→ **Requirement**:
Print the listing below a second time, exactly, and omit its images.

→ **Recorded information**:
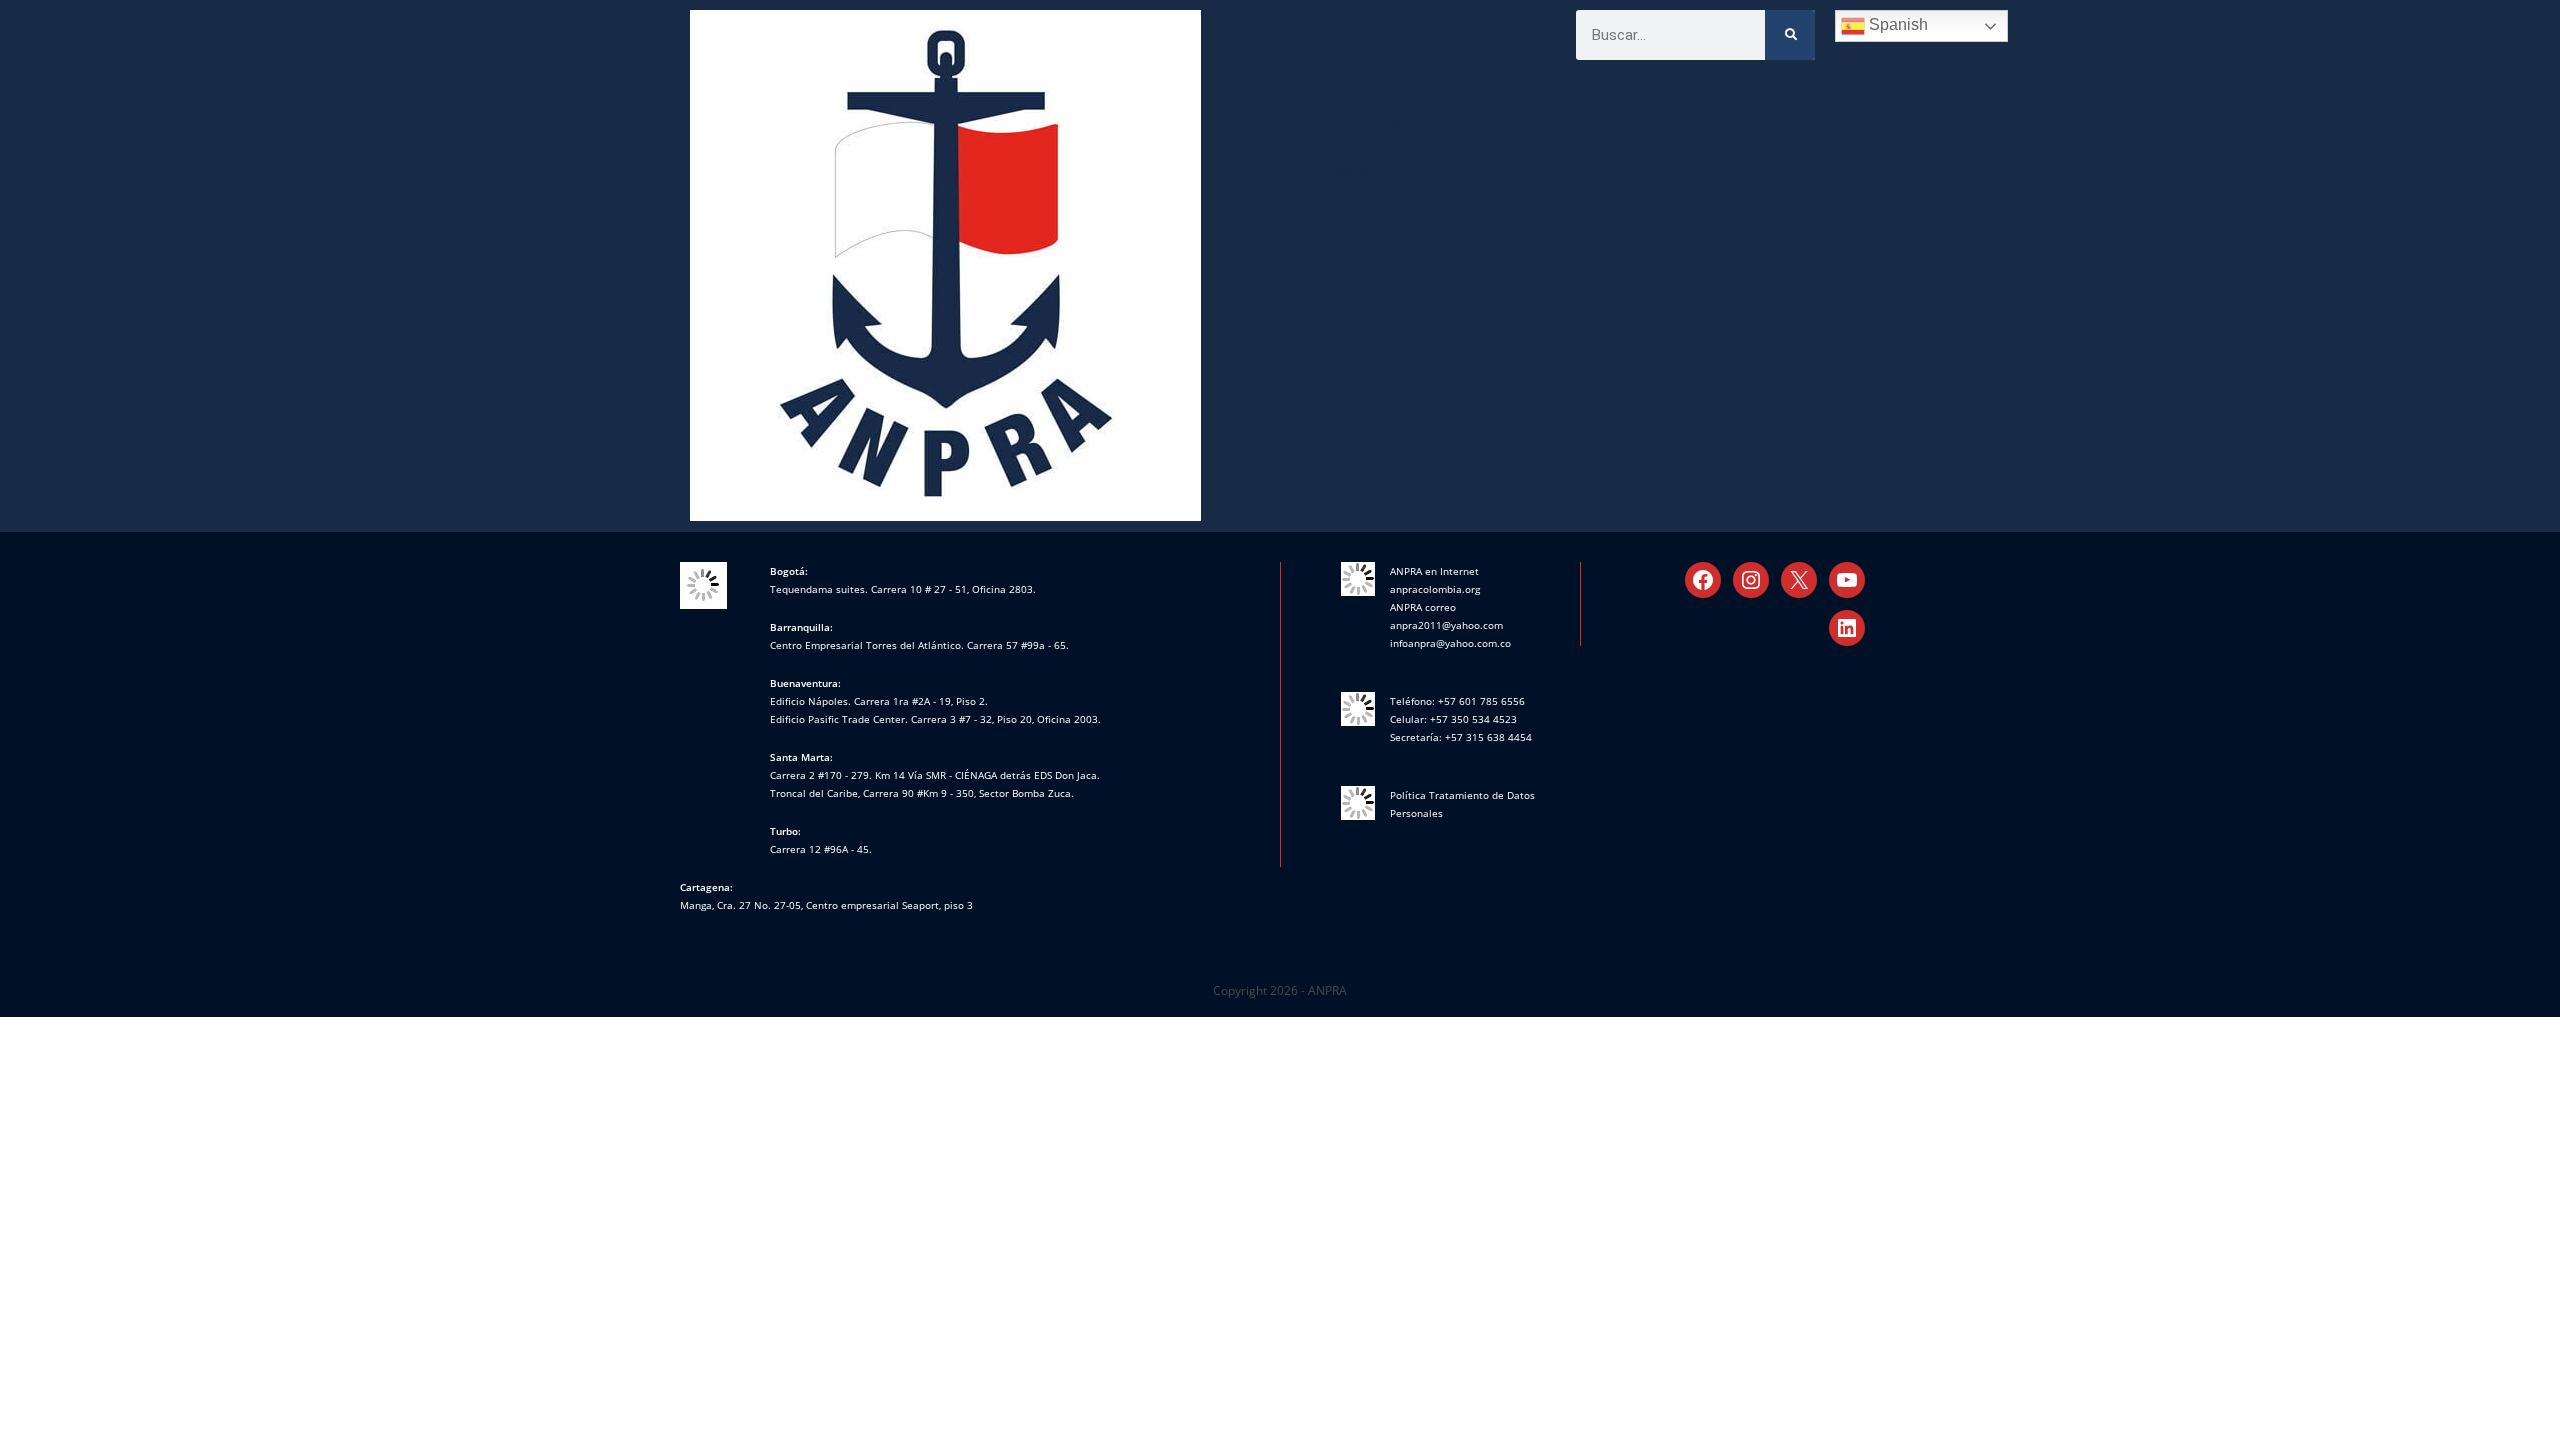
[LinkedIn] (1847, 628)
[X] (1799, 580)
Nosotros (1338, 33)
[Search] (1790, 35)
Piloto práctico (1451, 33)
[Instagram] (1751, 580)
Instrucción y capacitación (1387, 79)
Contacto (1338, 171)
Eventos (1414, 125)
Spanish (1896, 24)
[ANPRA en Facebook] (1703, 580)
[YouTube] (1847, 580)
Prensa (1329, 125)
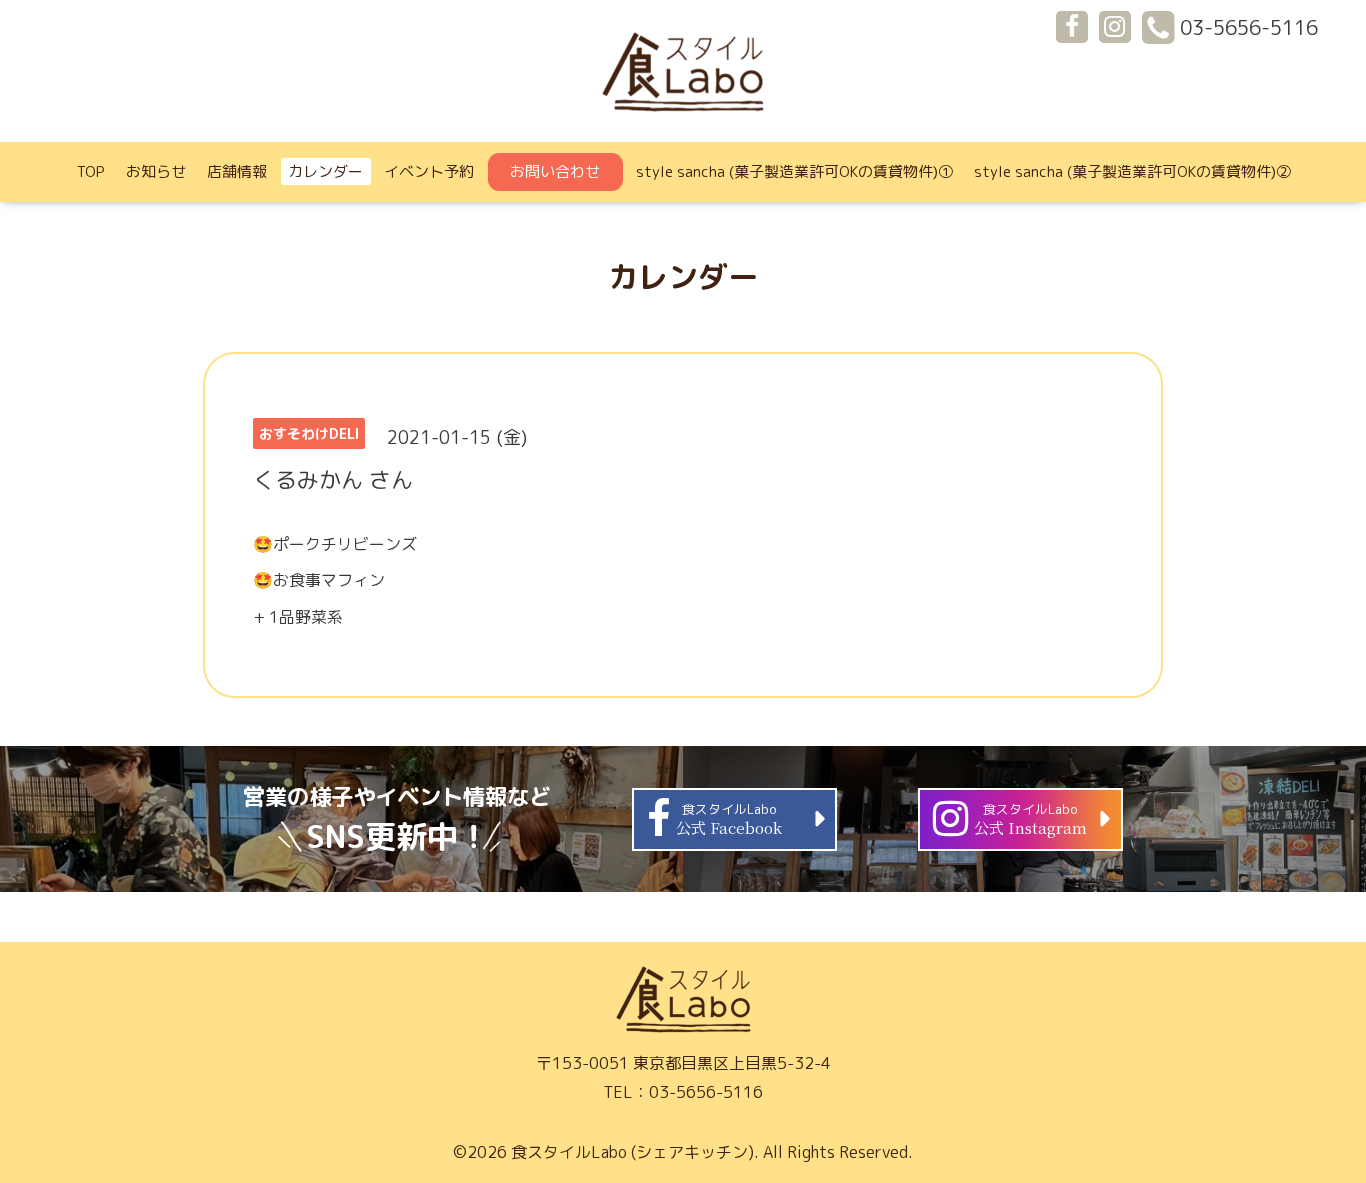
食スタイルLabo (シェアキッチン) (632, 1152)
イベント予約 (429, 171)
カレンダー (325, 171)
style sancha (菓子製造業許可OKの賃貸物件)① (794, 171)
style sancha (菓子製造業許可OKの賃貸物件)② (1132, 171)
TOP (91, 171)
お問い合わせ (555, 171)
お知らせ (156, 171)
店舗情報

→ **Task response**:
[LinkedIn] (1847, 628)
[X] (1799, 580)
Nosotros (1338, 33)
[Search] (1790, 35)
Piloto práctico (1451, 33)
[Instagram] (1751, 580)
Instrucción y capacitación (1387, 79)
Contacto (1338, 171)
Eventos (1414, 125)
Spanish (1896, 24)
[ANPRA en Facebook] (1703, 580)
[YouTube] (1847, 580)
Prensa (1329, 125)
食スタイルLabo (シェアキッチン) (632, 1152)
イベント予約 (429, 171)
カレンダー (325, 171)
style sancha (菓子製造業許可OKの賃貸物件)① (794, 171)
style sancha (菓子製造業許可OKの賃貸物件)② (1132, 171)
TOP (91, 171)
お問い合わせ (555, 171)
お知らせ (156, 171)
店舗情報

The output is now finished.